**Source material**
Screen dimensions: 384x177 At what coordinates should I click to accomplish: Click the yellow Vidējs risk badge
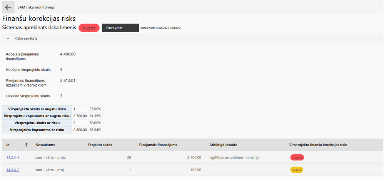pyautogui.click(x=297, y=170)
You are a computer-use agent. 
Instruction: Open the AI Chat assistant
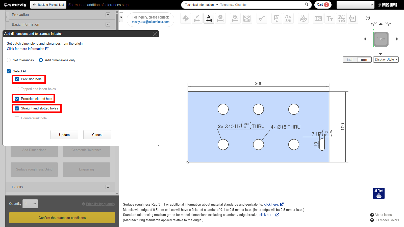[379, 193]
* * *
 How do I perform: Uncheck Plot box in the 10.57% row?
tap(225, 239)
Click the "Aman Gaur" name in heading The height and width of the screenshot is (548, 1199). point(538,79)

**What you are asked to do**
Of the entries above, repeat exactly the lines from the line with "How do I perform: Uncheck" through the line with "(548, 1199). point(538,79)", both of them included.

**Response box**
 How do I perform: Uncheck Plot box in the 10.57% row?
tap(225, 239)
Click the "Aman Gaur" name in heading The height and width of the screenshot is (548, 1199). point(538,79)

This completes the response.